Na decisão, o magistrado alegou que as medidas contra o agiota Eduardo DP já perduram há mais de quatro anos, e que necessita viajar constantemente para exercer suas atividades laborais em outros estados. O  agiota teve substituída pelo juiz a exigência de autorização judicial para ausentar-se da comarca, pela proibição de ausentar-se por mais de 20 dias da comarca onde reside sem autorização judicial.

Também foi substituída a exigência de autorização judicial para comparecimento periódico ao juízo 1ª Vara Criminal de Bacabal, pelo comparecimento mensal à comarca de Dom Pedro, por questão de processo criminal que tramita naquela comarca, também por agiotagem e desvio de verbas públicas, tendo em vista que ele já comparece mensalmente àquele juízo para justificar e informar suas atividades.

As demais medidas cautelares impostas contra Eduardo DP, como não manter contato com os demais réus e testemunhas de acusação da El Berite II, permanecem inalteradas.
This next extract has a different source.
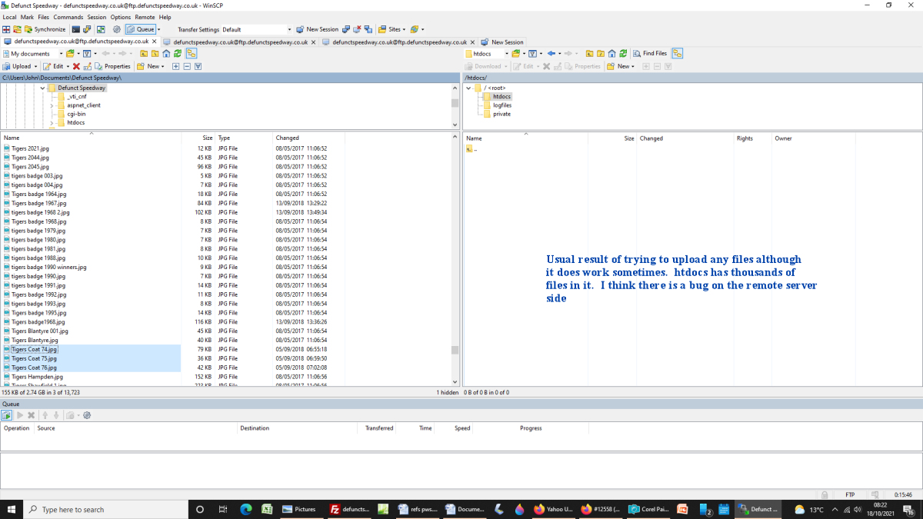Open the Commands menu
This screenshot has height=519, width=923.
pyautogui.click(x=68, y=17)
Caso haja descumprimento de qualquer uma delas, ressalta o magistrado na decisão, poderá ensejar a decretação da prisão preventiva do agiota.

Embora tenha sido preso por diversas vezes pela Polícia Civil do Maranhão pelos crimes apontados pela El Berite II e outras operações, Eduardo DP continua fechando novos contratos e mantendo anteriores com a Secretaria de Estado da Infraestrutura (Sinfra), na gestão de Flávio Dino (PCdoB). Segundo o ex chefe da Superintendência Estadual de Investigações Criminais (SEIC), o delegado Tiago Bardal, além desses contratos, o agiota ganhou também blindagem  do governo comunista contra investigações envolvendo a máfia de agiotagem no Maranhão.